Task data >>
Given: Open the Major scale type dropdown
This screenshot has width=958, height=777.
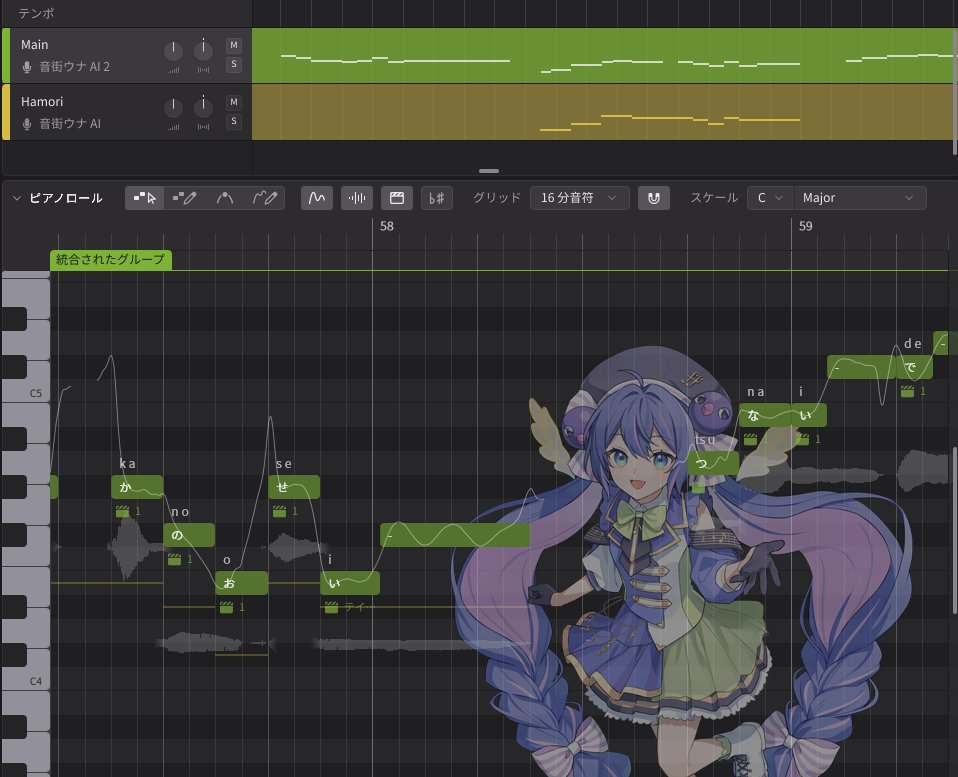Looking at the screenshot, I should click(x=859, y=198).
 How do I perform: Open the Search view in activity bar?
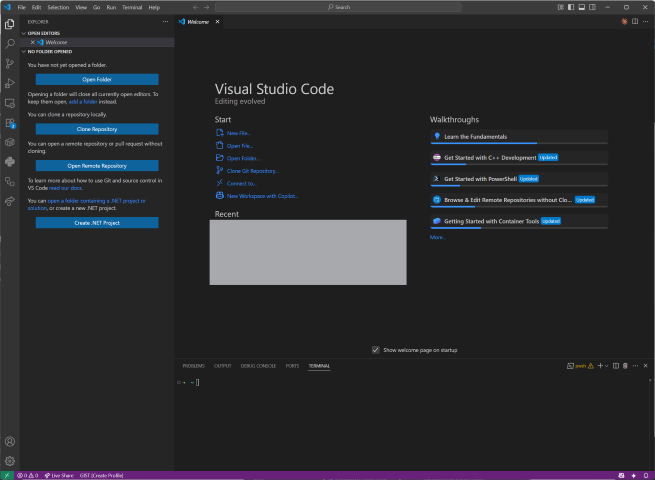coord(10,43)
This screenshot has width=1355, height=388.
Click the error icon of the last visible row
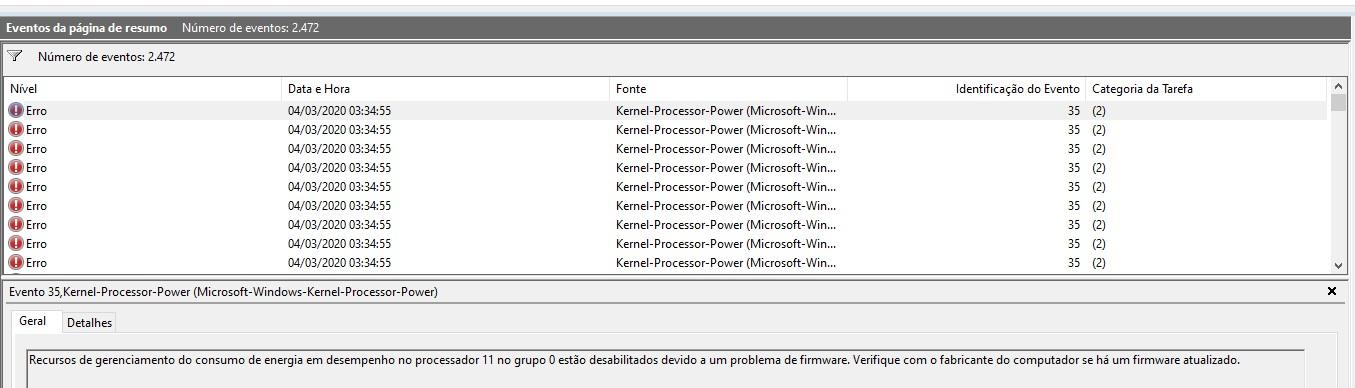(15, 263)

* * *

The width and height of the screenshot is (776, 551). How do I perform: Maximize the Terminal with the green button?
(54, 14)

Your instructions >> Repeat only the stretch of data above that runs from the line with "Given: Open the Major scale type dropdown" to the line with "This screenshot has width=1355, height=388.". Keep both end lines; exclude pictures.

Result of this exercise >>
Given: Open the Major scale type dropdown
This screenshot has width=958, height=777.
Looking at the screenshot, I should click(x=859, y=198).
 How do I perform: Open the Search view in activity bar?
coord(10,43)
This screenshot has width=1355, height=388.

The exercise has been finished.